How does the particular Church, the Ukrainian Catholic Church, respond in a unified way to pastoral situations in various countries to fast days, for example, or successfully draw church goers to liturgies on the 12 major feast days and 23 others?  “There are only 52 weeks in the year,” said Bishop David. How does that affect the faithful in how they live a spiritual life?

How can we encourage a return to the fast days such as Petrivka (Saint Peter and Paul Fast) and Pilipiwka (Dormition Fast) for example, when in North America we have lost the discipline in fasting for the Great Lent?”

Renewal through vibrant parish programs

The bishops discussed and determined how each would respond in his jurisdiction to  the Synod of Bishops Vibrant Parish program. The Ukrainian Catholic Church program is similar to Edmonton Eparchy’s 25-Year Pastoral Plan for a vibrant parish, but has six focal points.  Each parish or eparchy is encouraged to adopt one or two that parishioners would benefit from most. For example, a parish could use the gifts of the faithful in new, greater ways in adult faith formation.
English translation of the Catechism of the Ukrainian Greek Catholic Church goes to press

The English translation of the Catechism of the Ukrainian Catholic Church (Christ Our Pascha) is now ready to go to press and 9000 copies will be distributed, beginning in early July, to eparchies in Great Britain, Canada, Australia, United States and Ukraine. The catechism covers three areas: what we believe, how we pray and how we live (morals and ethics).

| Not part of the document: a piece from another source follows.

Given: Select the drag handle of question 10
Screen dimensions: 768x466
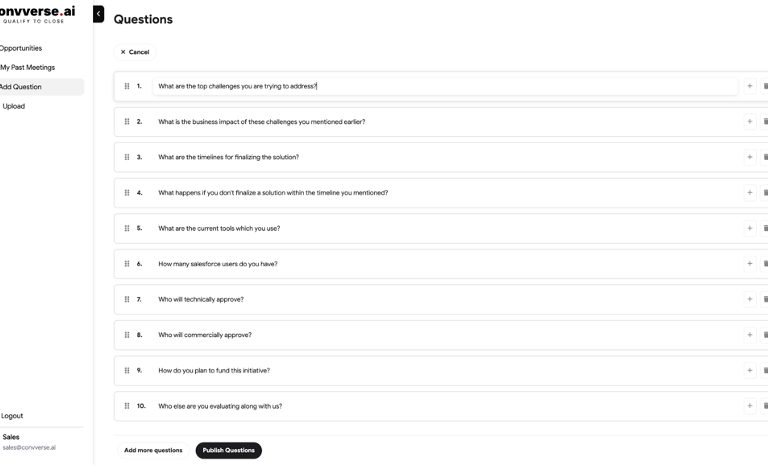Looking at the screenshot, I should pyautogui.click(x=127, y=406).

Prayers at Velychkowsky shrine and graves of Ukrainian Catholic hierarchs

During their time in Winnipeg, participants took the opportunity to pray at the shrine of Blessed Vasyl Velychkovsky and at the graves of the Ukrainian Catholic hierarchs buried in Winnipeg:  Metropolitan Maxim Hermaniuk, Metropolitan Michael Bzdel, Archbishop Vasyl Ladyka, Bishop Volodymyr Malanchuk, Bishop Michael Kuchmiak, Bishop Michael Hrynchyshyn, and Bishop Cornelius Pasichny, whose intercession for our Church, the bishops invoked during their meeting.

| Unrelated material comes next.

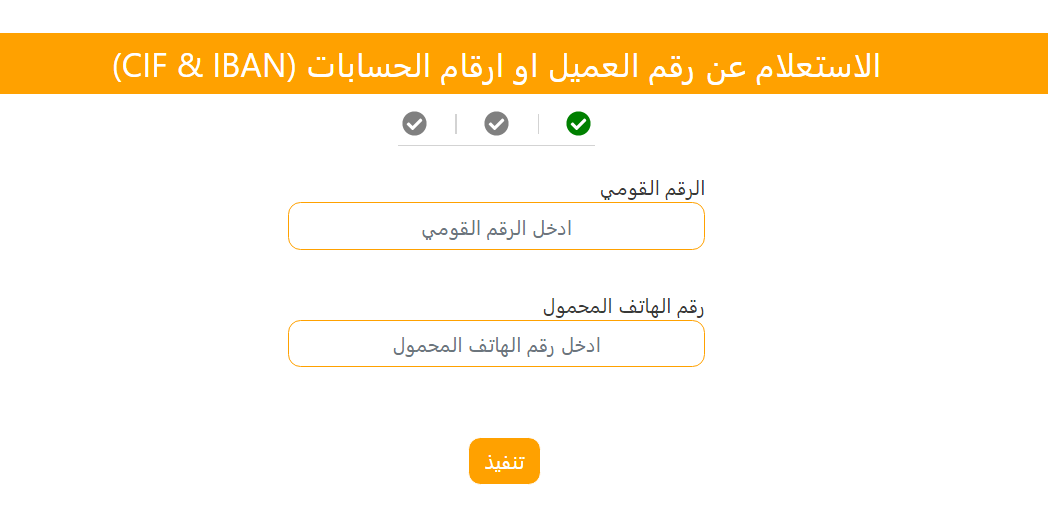Click the رقم الهاتف المحمول label
This screenshot has height=529, width=1048.
(x=624, y=306)
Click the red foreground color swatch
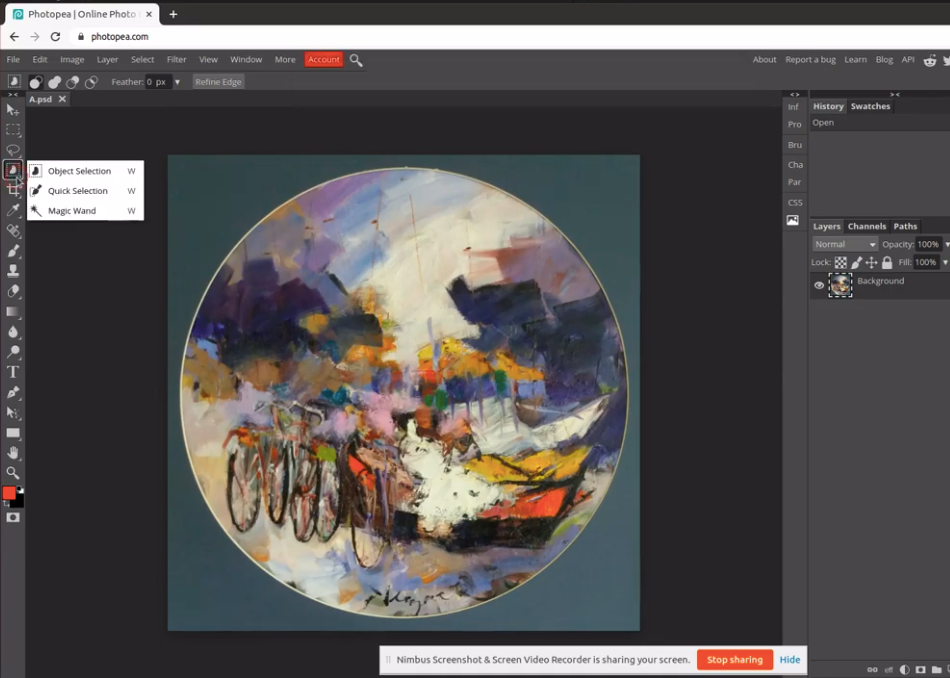Screen dimensions: 950x678 pyautogui.click(x=9, y=493)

Synod participants included Most Rev. Stefan Soroka, Archbishop of Philadelphia; Most Rev. Lawrence Huculak, OSBM, Archbishop of Winnipeg; Most Rev. David Motiuk, Bishop of Edmonton; Most Rev. Paul Chomnycky, OSBM, Bishop of Stamford; Most. Rev. Bryan Bayda, CSsR, Bishop of Saskatoon; Most Rev. Ken Nowakowski, Bishop of New Westminster; Most Rev. Bohdan Danylo, Bishop of Parma; Most Rev. John Bura, Auxiliary Bishop of Philadelphia; and Most Rev. Basil Losten, Bishop-Emeritus.